AİLE ŞİRKETLERİ BAĞIMSIZLIĞA DEĞER VERİYOR Araştırma, piyasa çalkantısının aile şirketlerinin piyasadaki bağımsızlıklarını korumaları gerektiği görüşünü pekiştirdiğini gösteriyor. Araştırma, 2009 ve 2010 başları için temel stratejilerin yüksek kaliteli yeteneklerin işe alınması ve işte tutulmasını, yatırım yönetiminin iyileştirilmesini, yönetişimin iyileştirilmesini, hizmet tedarikçileri ile ilişkilerin yeniden değerlendirilmesini ve risk yönetim prosedürlerinin geliştirilmesini içereceğini gösteriyor.

Bu yıl ikincisi yapılan araştırmaya yanıt verenlerin çoğunun merkezi İngiltere ve İsviçre'de. Aileler önemli ve iyi düzenlenmiş finansal piyasalara yakın olma isteklerini ifade ederek, bu iki ülkede ofis açma eğilimleri kesintisiz olarak devam etti.

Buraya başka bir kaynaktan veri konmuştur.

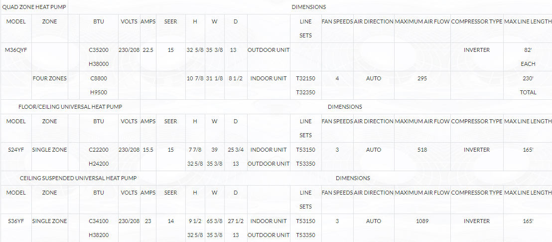
Task: Click the QUAD ZONE HEAT PUMP heading
Action: pyautogui.click(x=34, y=7)
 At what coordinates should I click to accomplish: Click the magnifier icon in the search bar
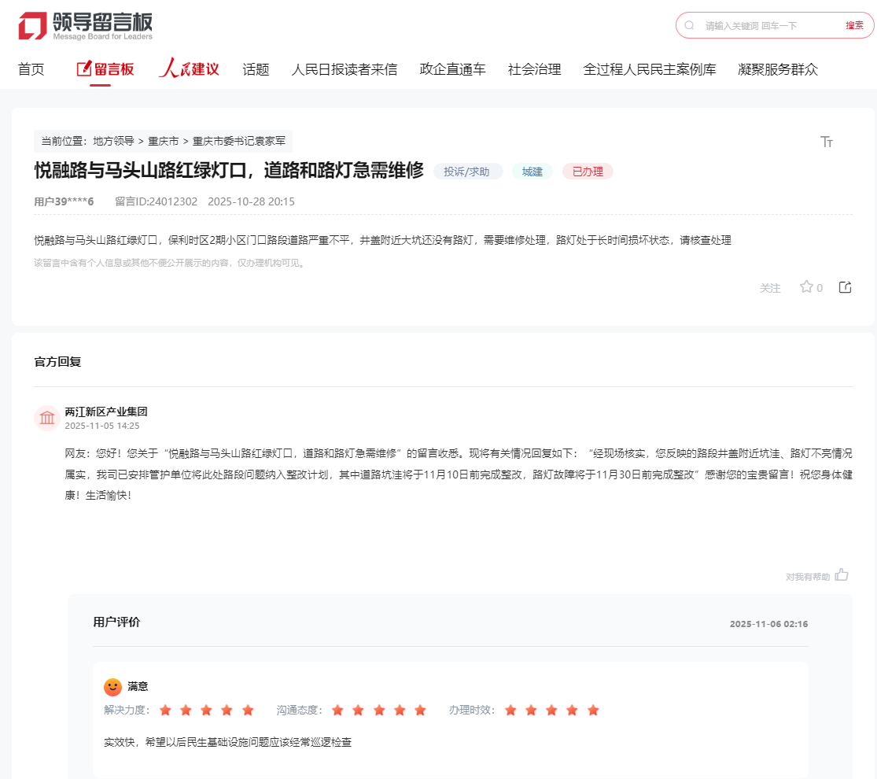pos(690,25)
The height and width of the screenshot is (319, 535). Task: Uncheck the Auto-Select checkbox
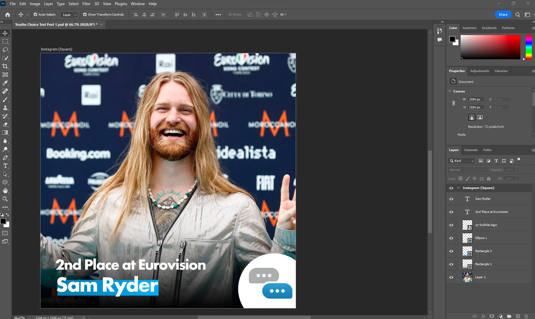pos(35,14)
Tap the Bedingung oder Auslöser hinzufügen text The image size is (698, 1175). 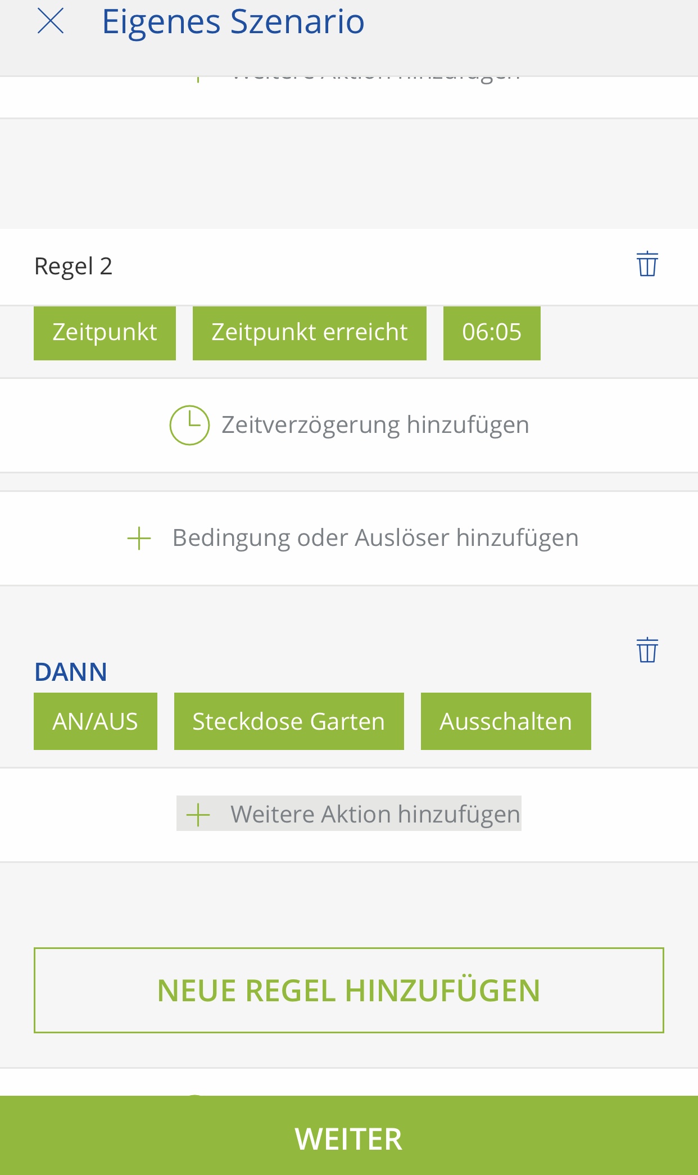375,538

Araştırma kapsamındaki şirketlerin yarıdan fazlası 1990'dan sonra kuruldu. Şirketlerin neredeyse dörtte üçü 20'den az tam zamanlı personel ile çalışıyor.

GİZLİLİK PERFORMANSIN ÖNÜNE GEÇİYOR Ekim ve Aralık 2008 arasında yapılan araştırma tek aileye ait şirketlerin finansal hizmet sağlayıcılarıyla (finans kurumlarına) birleşme tercihlerinin de değiştiğini gösteriyor.

En popüler hizmet sağlayıcılar sıralamasında listenin başında yer alan özel bankaları, portföy yönetim firmaları ve yatırım bankaları izliyor. Araştırma kapsamındaki tek aileye ait şirketlerin çoğunluğu (yüzde 57) özel bankaları ana hizmet sağlayıcısı olarak belirtirken, bu oran geçen sene yüzde 36'ydı. Bir yıl önce yüzde 75 ile ana hizmet sağlayıcısı olarak görülen portföy yönetim firmalarının oranı ise yüzde 52'ye düştü. Yatırım banlarınını ana hizmet sağlayıcısı olarak görenlerin oranı ise bir önceki yılki yüzde 43 seviyesinden bu yıl yüzde 31'e geriledi.

Bir önceki yıl finansal hizmet sağlayıcılarının değerlendirilmesinde "geçmiş yatırım performansı" en önemli ölçüt olurken son araştırmada bu ölçüt beşinci sıraya düştü. Bu kez en büyük önem "gizliliğe" verildi.
Campden Research İcra Başkanı (CEO) John Pettifor, "Global hisse senedi piyasalarının dibe vurmasını, tanınmış (evinizin bankası sayılan) bankaların çöküşünü ve kredi, borç verme ve finansman olanaklarının kurumasını yaşayan şirketler için bundan böyle sihirli kelime performans değil. Yeni anahtar sözcükler şeffaflık ve titizlik" dedi.